A materialização do crime pressupõe a existência de uma autoria, de um dano ou prejuízo a outrem (vítima), e por fim as circunstâncias, diretas ou indiretas que envolvam tal conduta (vontade). Não se aprofunda aqui na discussão sob aspectos doutrinários jurídicos sobre o crime (teorias). O fato é que o ser humano sempre está a cometer crimes e vale-se de tudo aquilo que dispõe no tempo e no espaço, para tal finalidade maligna. Como instrumento do crime (material), o criminoso tem predisposição à utilização de armas, sejam próprias ou impróprias. Com o passar do tempo, esse mesmo criminoso também se atualiza na prática delituosa, acompanha o desenvolvimento tecnológico e através dessa nova ferramenta passa a utilizá-la para seus propósitos ilícitos.
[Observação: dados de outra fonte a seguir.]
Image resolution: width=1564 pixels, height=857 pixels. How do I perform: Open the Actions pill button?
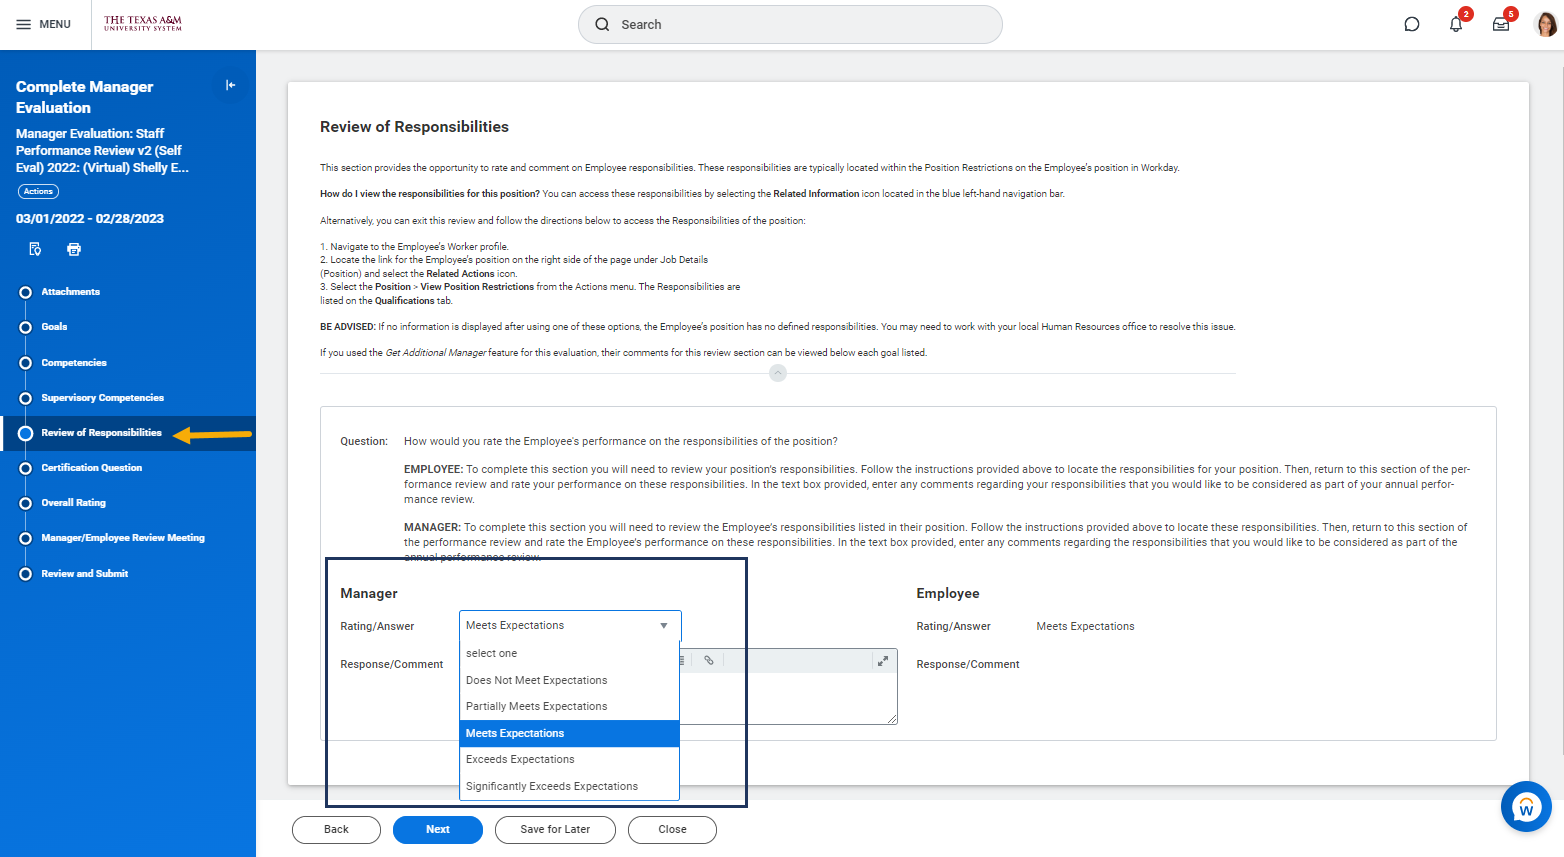[38, 191]
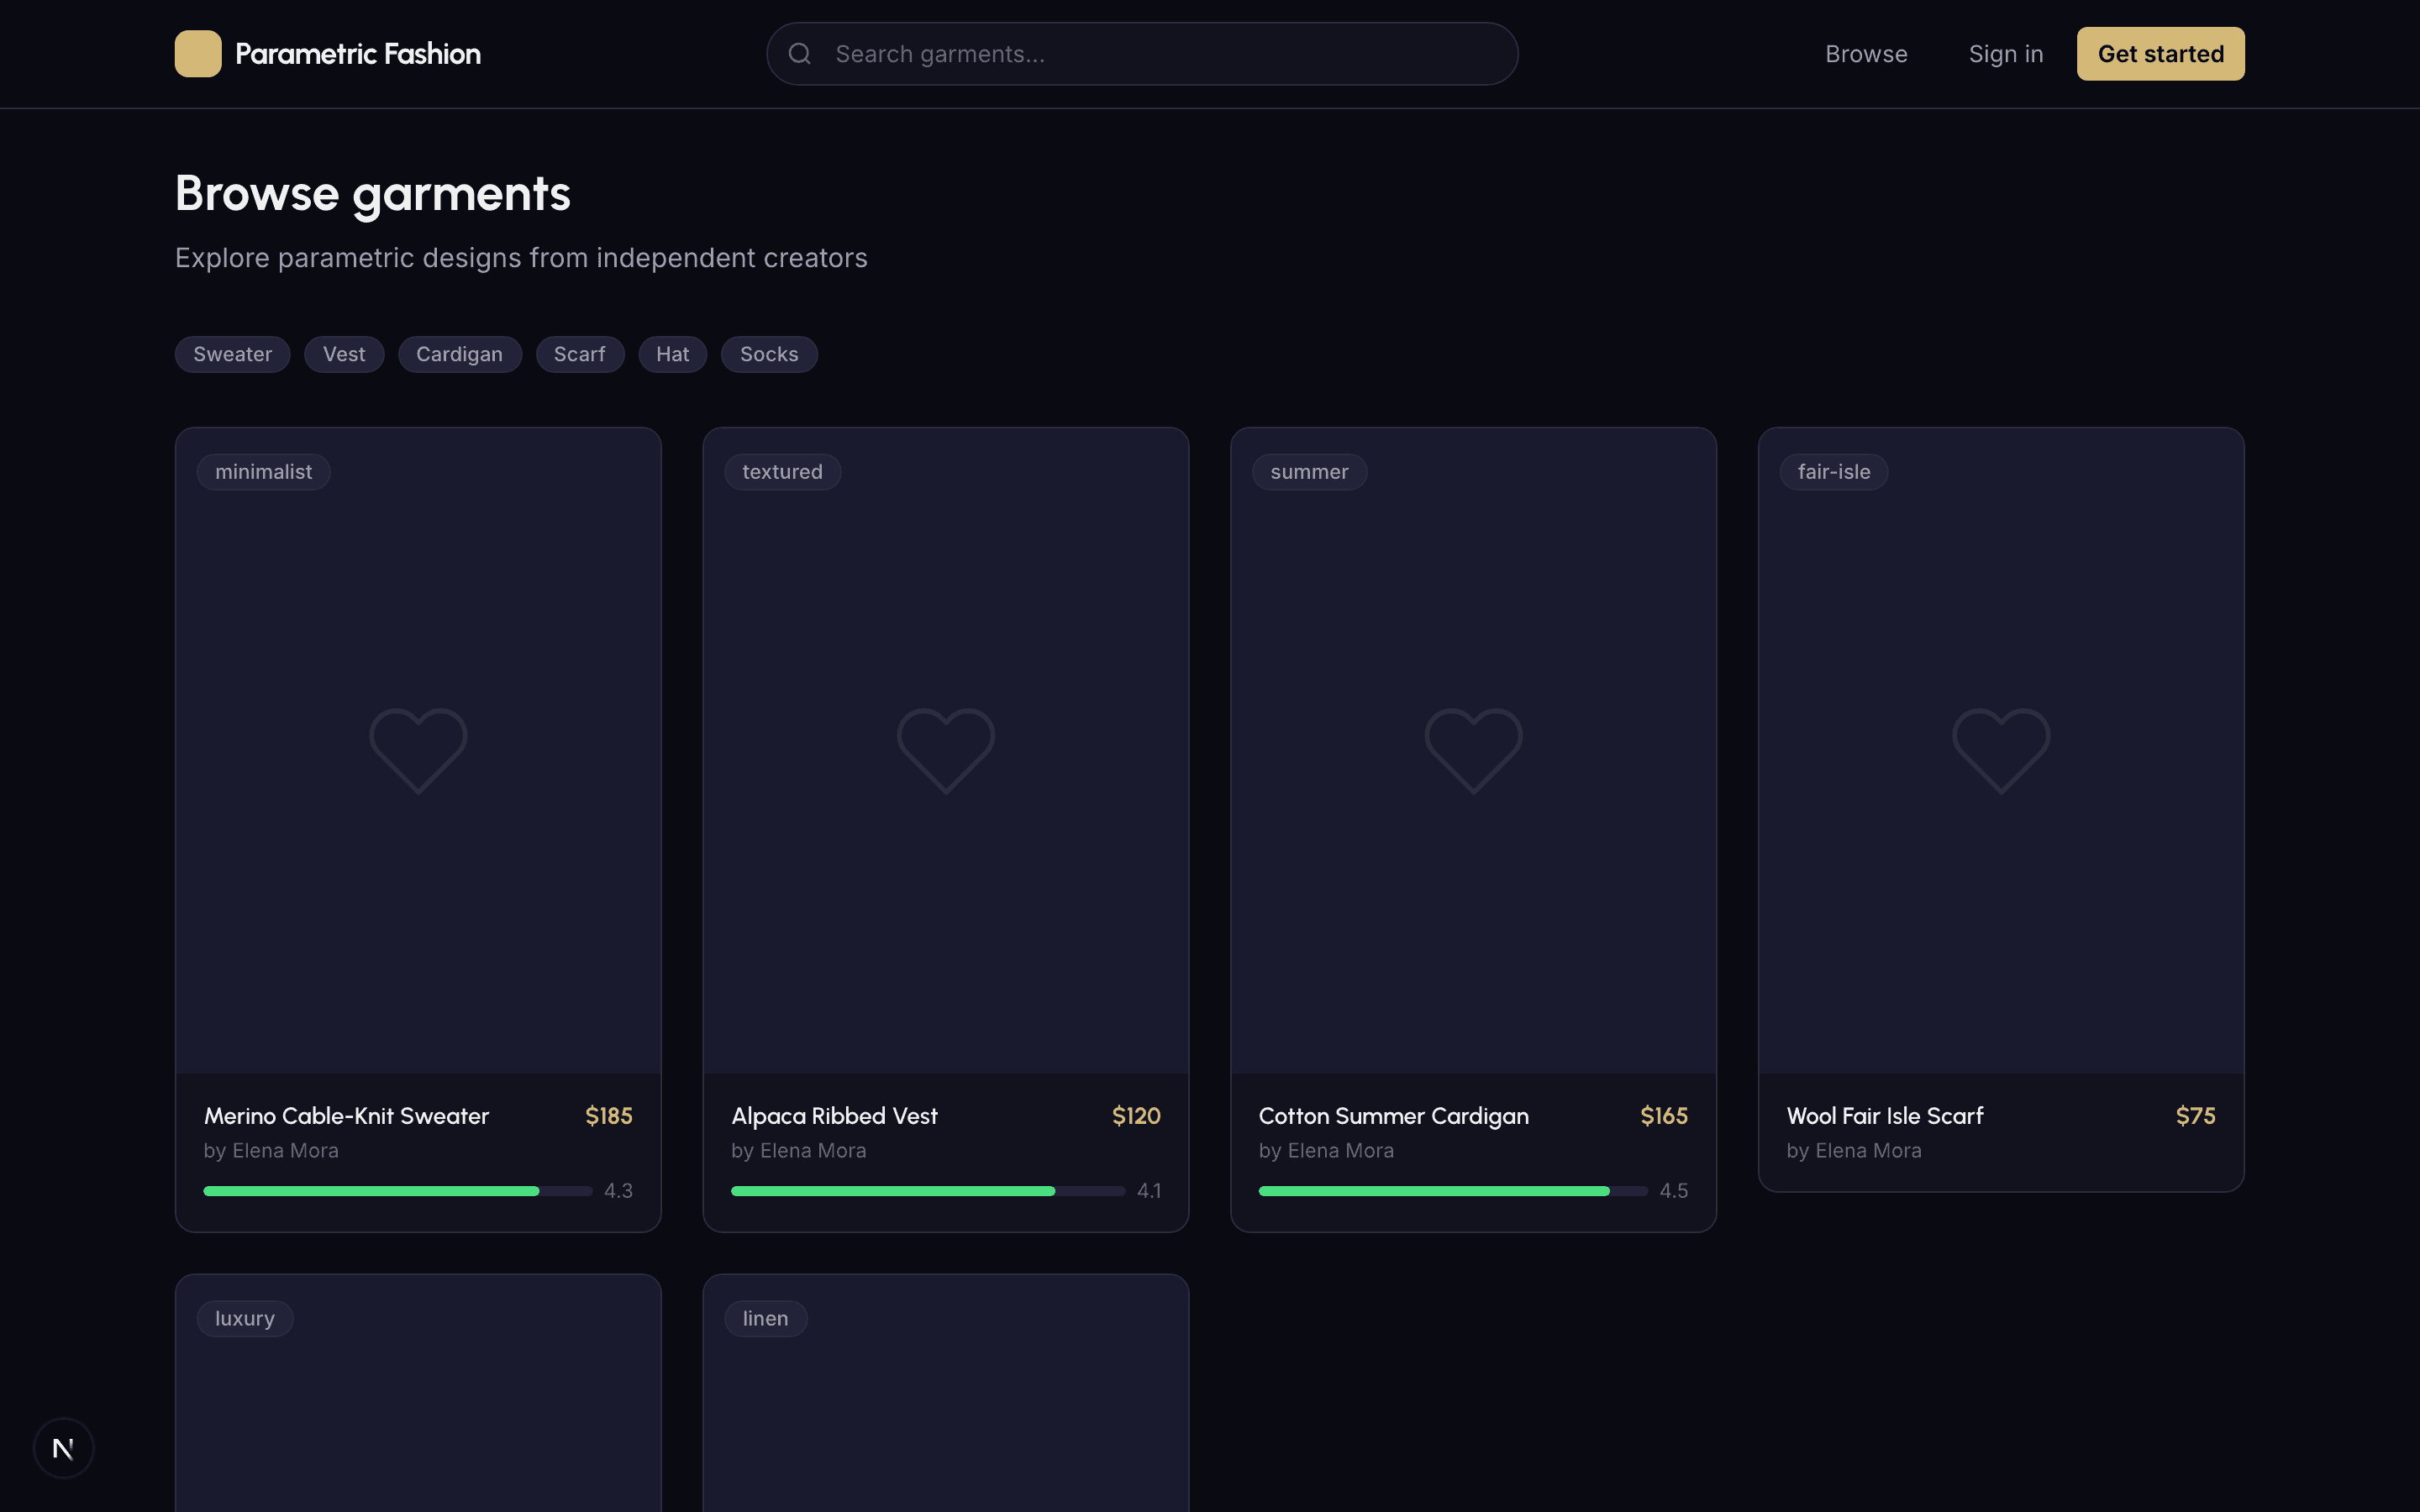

Surge uma nova modalidade de crime, os chamados crimes cibernéticos, também chamados de crimes virtuais, cibercrimes, praticados através do uso indevido da rede mundial de computadores. As modalidades criminosas dessa conduta se manifestam das mais variadas formas, como ameaças virtuais, racismo, fraudes, estelionatos, extorsão, sequestros, sejam diretos ou indiretos, entre outras condutas ilícitas.

A rede de informática vem sendo utilizada para práticas de crime desde a sua implantação no pós-guerra, quando da criação do primeiro computador. Desde então, esse tipo de crime tem se alastrado na mesma proporção em que a internet se populariza. Uma das causas levantadas para o aumento desse tipo de crime seria o anonimato que a prática do delito proporcionaria ao criminosos. Resultado de uma experiência psicológica da Prisão de Stanford – 1971, realizada para analisar o comportamento humano social de indivíduos voluntários numa situação de cárcere, concluiu-se que a ação realizada através de grupos inibiria a consciência de censura individual, propiciando uma certa liberdade e grau de maldade para o cometimento de crimes graves. Apesar de não ocorrer o anonimato, a violência praticada pelo grupo decorre da suposta perda de personalidade das pessoas.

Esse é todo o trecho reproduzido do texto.